The house is a bit of a zoo first thing in the morning, almost before dawn cracks and wakes us all up. The doorbell rings just before six am and the milkman has now learned to leave the packet of milk just outside the door, on the painted marble bench – the first day, he rang the bell five times before I came staggering out to open it, my bare legs wrapped in a towel and my hair flying every which way around my head; that was enough trauma to stop him doing that ever again. Soon after the sound of the front door bell comes the tinkle of another bell – the one that hangs on the collar around Small Cat’s neck. She hops off Father’s bed, where she has slept through most of the night and comes scampering out of his room. Then she stops on the carpet near the dining table, yawns hugely, stretches into some early morning suryanamaskar-akin positions and takes a flying leap over some imaginary hurdle to reach the kitchen door. And there she waits, her at-first-plaintive chirps gradually swelling into astonishingly piercing caterwauls.
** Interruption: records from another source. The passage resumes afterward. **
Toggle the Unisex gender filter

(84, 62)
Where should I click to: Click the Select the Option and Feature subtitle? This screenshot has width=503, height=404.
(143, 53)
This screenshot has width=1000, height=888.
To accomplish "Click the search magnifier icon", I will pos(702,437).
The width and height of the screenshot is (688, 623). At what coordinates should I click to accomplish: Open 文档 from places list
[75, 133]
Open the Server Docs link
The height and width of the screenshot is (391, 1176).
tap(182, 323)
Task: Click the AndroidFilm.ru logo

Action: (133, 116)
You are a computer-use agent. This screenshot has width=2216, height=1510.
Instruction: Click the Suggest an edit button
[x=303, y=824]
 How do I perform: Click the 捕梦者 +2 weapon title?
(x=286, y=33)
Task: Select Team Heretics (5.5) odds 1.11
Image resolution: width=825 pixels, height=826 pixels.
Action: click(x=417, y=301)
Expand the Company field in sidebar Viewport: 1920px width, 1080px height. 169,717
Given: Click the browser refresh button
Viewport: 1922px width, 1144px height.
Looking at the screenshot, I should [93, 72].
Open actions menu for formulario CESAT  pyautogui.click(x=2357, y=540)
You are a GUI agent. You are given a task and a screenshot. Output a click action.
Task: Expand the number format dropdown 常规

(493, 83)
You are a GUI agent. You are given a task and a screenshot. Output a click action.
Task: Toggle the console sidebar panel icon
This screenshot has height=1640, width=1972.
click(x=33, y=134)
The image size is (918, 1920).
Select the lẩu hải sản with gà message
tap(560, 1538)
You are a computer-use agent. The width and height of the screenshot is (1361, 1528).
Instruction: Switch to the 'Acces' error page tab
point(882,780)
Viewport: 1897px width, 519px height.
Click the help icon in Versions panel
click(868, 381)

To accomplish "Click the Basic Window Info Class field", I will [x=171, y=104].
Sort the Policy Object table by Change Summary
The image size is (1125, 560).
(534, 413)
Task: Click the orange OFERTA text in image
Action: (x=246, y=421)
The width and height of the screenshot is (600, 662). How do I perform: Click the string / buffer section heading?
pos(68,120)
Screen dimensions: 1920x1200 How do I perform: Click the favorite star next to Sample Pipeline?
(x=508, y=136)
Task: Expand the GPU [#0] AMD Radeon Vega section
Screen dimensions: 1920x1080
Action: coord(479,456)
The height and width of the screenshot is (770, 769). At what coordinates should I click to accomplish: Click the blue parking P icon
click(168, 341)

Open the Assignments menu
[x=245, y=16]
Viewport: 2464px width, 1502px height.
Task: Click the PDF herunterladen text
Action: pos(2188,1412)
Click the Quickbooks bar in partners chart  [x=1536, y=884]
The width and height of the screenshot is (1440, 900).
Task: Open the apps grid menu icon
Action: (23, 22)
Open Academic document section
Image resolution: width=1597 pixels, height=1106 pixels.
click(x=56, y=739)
Just when I am ready to leap out of bed and grab Small Cat, tucking her under my sheets and going back to sleep for a few precious minutes, Father arrives, muttering protests albeit lovingly. He rolls open the kitchen door and lets Small Cat in, following her to the window, which is also opened, and lifts the little furball up to set her on the wide ‘window seat’ created with a granite slab outside. There she stretches again, yawns, grooms herself briefly and checks that all is well on her little lookout; and then she turns to stare big-eyed at Father (I have seen this happen often, so presume it is a regular sequence of events). That is his cue – and god forbid that he should do anything else! He has to pluck out stalks of wheatgrass that is grown just for Small Cat in four small pots at different stages of development, and feed the green strands to her, preferably one by one, sometimes in a bunch. She will chew so enthusiastically that he is often in danger of losing a little skin from his fingers, and has to push her away so he can get to the grass.
And whenever she feels the need for some comfort or some rest after a particularly rambunctious playtime or is just plain bored of whatever amusement may be available to her at that moment, she trots over to the kitchen window and demands to be lifted up so she can graze. This is such a routine that we often call her ‘our little cow’.
But then, I always say, she has some of my nature. I like things green, vegetable and fibre-rich, as does Small Cat. I believe in whole grains and raw food and, to some extent, so does Small Cat. And, while I do not graze as enthusiastically as she does, we both like the idea of fine dining, each food eaten in its place and at its time. Which makes us not just epicures, but folks with the right snob values.